Д о н - К и х о т (кричит). Значит, и ты служишь злым волшебникам?


Зажигается свет в другой комнате, освещает будуар Дульсинеи. Ч е т ы р е  с л у ж а н к и  и  д о н ь я  Д о л о р о з а  готовят одежду для Дульсинеи, которая из-за ширмы подает реплики. Крик Дон-Кихота испугал дам, которые разучивали новую песню  у ч и т е л я  п е н и я. Донья Долороза ищет, откуда мог раздаться крик, и открывает дверь в комнату Лусинды, но та, чуя опасность, уже спрятала рыцаря под кровать.


Д о л о р о з а (открывая дверь). Лусинда!

Л у с и н д а. К вашим услугам, донья Долороза!

Д о л о р о з а (подозрительно смотрит по сторонам). Здесь кто-то кричал?

Л у с и н д а. Здесь? (Оглядывается с видом полнейшей невинности.)

Д о л о р о з а. Очевидно, я ослышалась. (Возвращается в комнату Дульсинеи.) Неужели служанка прячет у себя кавалера?..

С л у ж а н к а. Возраст у нее подходящий.

Д о л о р о з а. Так-то оно так, но сеньор герцог этого не терпит. Знаете, как он следит за нравственностью. Даже в курятниках велел поместить кур отдельно от петухов.

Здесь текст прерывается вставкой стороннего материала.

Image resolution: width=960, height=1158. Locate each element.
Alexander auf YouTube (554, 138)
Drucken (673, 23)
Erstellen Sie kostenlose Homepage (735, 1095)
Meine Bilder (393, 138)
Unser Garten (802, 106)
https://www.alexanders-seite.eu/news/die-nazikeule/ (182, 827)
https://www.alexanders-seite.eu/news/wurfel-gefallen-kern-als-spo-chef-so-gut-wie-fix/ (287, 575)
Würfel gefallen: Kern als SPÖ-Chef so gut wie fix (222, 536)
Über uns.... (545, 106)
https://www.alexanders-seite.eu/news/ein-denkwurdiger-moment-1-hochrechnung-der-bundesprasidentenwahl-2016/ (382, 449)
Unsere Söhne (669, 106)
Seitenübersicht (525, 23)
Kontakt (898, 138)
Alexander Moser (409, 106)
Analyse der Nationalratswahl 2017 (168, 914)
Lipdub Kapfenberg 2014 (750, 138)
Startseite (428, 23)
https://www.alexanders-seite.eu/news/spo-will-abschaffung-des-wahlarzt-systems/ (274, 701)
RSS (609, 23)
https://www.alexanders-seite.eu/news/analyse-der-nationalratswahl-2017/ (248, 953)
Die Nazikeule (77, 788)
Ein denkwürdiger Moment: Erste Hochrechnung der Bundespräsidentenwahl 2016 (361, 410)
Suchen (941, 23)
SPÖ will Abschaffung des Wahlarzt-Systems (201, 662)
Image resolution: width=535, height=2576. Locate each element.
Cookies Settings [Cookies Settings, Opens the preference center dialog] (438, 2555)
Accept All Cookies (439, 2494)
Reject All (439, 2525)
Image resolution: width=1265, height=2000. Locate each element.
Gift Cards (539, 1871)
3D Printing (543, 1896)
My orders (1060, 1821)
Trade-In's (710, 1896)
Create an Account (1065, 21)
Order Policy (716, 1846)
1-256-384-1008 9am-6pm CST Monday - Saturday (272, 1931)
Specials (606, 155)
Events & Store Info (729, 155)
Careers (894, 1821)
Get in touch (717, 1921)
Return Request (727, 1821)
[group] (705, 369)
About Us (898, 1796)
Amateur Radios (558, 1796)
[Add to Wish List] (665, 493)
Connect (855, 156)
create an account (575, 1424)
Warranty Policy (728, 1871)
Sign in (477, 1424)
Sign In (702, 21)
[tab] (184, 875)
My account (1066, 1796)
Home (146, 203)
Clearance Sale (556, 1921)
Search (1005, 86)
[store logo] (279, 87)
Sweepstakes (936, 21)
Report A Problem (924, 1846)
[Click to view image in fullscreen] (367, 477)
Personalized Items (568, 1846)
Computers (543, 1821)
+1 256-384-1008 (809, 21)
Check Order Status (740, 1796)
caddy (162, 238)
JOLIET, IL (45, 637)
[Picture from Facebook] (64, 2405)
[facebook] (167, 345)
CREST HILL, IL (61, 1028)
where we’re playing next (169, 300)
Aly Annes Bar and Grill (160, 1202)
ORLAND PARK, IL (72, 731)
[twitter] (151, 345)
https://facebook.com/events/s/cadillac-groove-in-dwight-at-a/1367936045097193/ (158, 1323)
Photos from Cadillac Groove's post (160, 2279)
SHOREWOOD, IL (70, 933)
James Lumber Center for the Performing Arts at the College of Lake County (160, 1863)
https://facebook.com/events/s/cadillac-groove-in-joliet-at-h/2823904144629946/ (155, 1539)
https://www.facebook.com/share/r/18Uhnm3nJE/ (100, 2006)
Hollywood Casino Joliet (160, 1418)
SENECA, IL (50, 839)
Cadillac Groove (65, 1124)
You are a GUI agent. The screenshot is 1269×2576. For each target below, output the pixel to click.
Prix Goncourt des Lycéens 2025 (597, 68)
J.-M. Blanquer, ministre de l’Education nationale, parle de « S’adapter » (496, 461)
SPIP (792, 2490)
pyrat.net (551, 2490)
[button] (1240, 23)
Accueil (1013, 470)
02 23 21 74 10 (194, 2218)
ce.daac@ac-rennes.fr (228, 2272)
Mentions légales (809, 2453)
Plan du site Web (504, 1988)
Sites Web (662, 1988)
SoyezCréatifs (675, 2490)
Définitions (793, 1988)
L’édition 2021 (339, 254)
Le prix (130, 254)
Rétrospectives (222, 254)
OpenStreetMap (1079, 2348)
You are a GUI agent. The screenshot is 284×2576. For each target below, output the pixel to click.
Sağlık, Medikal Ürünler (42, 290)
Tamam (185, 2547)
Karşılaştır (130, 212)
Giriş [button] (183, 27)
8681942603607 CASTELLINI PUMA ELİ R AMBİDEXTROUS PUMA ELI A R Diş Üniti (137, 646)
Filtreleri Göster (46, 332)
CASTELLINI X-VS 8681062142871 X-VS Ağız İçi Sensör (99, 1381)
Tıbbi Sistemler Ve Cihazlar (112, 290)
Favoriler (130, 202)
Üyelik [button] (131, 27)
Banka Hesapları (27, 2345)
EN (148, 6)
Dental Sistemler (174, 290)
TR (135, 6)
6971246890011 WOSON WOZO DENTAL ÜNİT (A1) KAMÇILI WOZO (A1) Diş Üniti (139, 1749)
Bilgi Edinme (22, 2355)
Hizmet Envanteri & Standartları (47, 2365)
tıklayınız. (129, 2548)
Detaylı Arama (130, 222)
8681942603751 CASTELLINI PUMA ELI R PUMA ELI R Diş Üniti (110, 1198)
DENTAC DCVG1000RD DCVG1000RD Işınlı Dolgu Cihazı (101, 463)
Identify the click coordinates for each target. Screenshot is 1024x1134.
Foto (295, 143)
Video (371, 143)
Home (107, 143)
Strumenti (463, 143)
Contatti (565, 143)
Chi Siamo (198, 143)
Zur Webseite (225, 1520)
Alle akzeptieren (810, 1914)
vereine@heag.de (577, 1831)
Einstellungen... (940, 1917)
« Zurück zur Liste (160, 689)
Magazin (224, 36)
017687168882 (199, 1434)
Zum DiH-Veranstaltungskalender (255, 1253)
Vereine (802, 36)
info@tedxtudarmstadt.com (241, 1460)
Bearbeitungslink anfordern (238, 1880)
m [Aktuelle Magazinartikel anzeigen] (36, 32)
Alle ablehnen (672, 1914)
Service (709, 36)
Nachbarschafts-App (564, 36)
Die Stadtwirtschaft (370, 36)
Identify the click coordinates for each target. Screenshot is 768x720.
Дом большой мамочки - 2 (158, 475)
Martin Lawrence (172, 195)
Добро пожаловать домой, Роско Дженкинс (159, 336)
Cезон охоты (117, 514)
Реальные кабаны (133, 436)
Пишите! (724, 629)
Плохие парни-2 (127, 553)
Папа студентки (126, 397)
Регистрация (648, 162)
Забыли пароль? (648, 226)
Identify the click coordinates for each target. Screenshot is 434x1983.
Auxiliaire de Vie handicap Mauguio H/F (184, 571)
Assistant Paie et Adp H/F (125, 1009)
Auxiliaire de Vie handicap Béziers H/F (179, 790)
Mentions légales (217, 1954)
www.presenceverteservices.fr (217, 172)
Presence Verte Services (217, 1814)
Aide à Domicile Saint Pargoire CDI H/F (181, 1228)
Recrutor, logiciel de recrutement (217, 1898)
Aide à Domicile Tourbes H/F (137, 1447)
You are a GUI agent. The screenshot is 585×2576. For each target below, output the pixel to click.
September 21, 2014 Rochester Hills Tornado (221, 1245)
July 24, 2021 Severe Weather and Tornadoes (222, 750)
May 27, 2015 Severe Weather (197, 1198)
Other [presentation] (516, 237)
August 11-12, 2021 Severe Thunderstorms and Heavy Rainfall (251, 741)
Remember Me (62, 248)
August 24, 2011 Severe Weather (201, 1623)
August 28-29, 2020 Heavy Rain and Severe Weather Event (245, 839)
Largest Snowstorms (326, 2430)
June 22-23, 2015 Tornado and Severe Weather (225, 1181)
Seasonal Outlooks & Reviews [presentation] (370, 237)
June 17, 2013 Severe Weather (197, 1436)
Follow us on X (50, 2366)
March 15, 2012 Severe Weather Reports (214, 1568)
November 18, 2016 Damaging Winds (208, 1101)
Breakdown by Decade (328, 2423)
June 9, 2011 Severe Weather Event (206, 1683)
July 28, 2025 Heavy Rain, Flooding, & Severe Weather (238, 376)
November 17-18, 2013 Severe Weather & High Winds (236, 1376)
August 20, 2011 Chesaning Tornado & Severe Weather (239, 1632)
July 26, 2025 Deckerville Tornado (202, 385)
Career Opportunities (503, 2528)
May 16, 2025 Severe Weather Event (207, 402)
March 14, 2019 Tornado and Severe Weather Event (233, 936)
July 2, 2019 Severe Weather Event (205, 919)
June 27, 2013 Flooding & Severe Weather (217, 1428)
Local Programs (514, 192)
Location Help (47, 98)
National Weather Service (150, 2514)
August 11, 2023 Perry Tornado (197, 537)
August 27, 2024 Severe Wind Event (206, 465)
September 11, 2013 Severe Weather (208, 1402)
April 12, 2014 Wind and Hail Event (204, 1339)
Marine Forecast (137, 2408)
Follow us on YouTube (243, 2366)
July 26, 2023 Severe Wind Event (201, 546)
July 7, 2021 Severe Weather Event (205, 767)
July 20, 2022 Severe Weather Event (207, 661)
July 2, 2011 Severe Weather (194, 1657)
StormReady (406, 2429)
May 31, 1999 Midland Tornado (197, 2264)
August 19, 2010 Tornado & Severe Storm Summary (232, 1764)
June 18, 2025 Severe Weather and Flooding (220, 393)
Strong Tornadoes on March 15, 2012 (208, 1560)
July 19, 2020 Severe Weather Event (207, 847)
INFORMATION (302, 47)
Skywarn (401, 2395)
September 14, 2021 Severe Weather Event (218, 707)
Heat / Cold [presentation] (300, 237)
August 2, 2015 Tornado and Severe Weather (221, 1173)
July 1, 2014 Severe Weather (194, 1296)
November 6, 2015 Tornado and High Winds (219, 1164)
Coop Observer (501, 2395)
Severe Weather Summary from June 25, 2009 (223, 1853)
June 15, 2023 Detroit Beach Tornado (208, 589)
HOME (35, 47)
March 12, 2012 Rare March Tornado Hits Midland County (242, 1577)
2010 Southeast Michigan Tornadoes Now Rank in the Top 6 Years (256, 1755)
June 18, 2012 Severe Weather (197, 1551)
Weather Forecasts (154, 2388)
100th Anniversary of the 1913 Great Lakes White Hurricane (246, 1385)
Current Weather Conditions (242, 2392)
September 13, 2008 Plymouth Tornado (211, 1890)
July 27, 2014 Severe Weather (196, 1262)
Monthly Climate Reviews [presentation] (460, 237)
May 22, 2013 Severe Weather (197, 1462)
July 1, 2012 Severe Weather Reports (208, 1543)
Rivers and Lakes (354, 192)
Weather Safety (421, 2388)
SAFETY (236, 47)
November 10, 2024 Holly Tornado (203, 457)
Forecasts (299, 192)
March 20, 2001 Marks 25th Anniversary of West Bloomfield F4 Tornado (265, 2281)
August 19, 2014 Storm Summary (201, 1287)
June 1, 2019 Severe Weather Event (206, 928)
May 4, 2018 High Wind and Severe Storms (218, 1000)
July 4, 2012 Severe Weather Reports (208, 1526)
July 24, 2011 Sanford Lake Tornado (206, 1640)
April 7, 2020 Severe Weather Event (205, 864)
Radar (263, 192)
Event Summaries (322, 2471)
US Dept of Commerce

Д у л ь с и н е я (выглядывает поверх ширмы). Сколько мне еще ждать корсета, девушки?

Д о л о р о з а. Портниха что-то исправляет в нем. (Служанкам.) В книге о хитроумном идальго Дон-Кихоте Ламанчском даны такие размеры сеньоры Дульсинеи, которые подошли бы, пожалуй, стрекозе или наяде, но уж, во всяком случае, не такой пышной даме, как она…

Д у л ь с и н е я. Что ты там обо мне болтаешь, Долороза?

Д о л о р о з а. Что швея долго копается. Но мы ее поторопим.

Д у л ь с и н е я. Я совсем закоченела! Сколько мне еще тут торчать голышом, как херувимчик? Я доложу об этом его светлости! Сеньор герцог!


Девушки начинают метаться по сцене, одна из них приносит корсет, подает Дульсинее.


Д о л о р о з а. Извольте, сеньора.

Д у л ь с и н е я. Хоть бы святая Аполлония избавила меня от этих мук, и кто их только придумал? Зачем мне для какого-то типа надевать на себя колоду? Лучше на костер взойти, чем терпеть тиски вокруг пуза. Ох! И сколько мне еще ждать всяких тряпок, шелка-бархата, пояса, пуговиц, пряжек. Для чего мне вся эта ерунда? Разве только, чтоб я, праведная христианка, потеряла веру в нашего господа Иисуса Христа!


На мгновение зажигается свет в комнате Лусинды. Д о н - К и х о т  один подслушивает, приложив ухо к замочной скважине.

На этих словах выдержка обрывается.